Written instruction: List each line of the items below that contains the string "accomplish". Matching is case-sensitive.

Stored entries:
########################################
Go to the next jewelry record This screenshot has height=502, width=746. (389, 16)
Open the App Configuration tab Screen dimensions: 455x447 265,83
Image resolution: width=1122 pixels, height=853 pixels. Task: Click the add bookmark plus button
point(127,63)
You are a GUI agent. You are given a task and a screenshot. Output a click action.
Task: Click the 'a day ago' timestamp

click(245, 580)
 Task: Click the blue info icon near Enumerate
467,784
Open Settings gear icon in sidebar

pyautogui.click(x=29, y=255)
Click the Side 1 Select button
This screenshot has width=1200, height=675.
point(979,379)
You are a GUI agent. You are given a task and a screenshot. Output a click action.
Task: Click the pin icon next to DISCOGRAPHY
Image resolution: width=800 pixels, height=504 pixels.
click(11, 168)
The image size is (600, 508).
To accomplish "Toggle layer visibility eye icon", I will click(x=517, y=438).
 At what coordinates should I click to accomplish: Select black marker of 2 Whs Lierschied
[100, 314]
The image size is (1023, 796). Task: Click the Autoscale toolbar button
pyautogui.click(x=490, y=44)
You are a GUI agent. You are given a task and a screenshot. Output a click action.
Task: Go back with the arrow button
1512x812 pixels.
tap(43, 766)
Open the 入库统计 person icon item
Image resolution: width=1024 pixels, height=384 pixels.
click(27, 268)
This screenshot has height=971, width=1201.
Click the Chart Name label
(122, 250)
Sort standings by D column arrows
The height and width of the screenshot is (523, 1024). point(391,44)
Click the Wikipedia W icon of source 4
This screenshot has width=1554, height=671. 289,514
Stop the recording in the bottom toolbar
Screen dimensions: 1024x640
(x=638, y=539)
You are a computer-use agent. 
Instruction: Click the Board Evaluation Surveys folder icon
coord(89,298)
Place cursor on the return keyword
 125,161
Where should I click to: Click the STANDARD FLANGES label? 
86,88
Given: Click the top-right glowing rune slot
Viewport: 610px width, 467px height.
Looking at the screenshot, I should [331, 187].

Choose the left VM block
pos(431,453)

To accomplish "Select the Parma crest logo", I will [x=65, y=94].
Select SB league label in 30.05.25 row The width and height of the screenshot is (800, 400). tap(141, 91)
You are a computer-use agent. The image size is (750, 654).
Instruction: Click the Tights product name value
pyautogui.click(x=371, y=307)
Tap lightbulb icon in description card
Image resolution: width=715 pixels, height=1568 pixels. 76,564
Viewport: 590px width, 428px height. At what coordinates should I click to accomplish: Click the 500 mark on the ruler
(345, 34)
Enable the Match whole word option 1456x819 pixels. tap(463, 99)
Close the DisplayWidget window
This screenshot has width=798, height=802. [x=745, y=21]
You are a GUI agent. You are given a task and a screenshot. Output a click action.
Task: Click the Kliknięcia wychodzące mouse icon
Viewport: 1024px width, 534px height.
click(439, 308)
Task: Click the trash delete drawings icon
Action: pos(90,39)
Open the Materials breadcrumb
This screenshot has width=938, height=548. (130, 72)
########################################
The result:
To accomplish "Toggle layer visibility eye icon", I will click(x=517, y=438).
 At what coordinates should I click to accomplish: Select black marker of 2 Whs Lierschied
To accomplish "Select the Parma crest logo", I will [x=65, y=94].
Viewport: 590px width, 428px height. At what coordinates should I click to accomplish: Click the 500 mark on the ruler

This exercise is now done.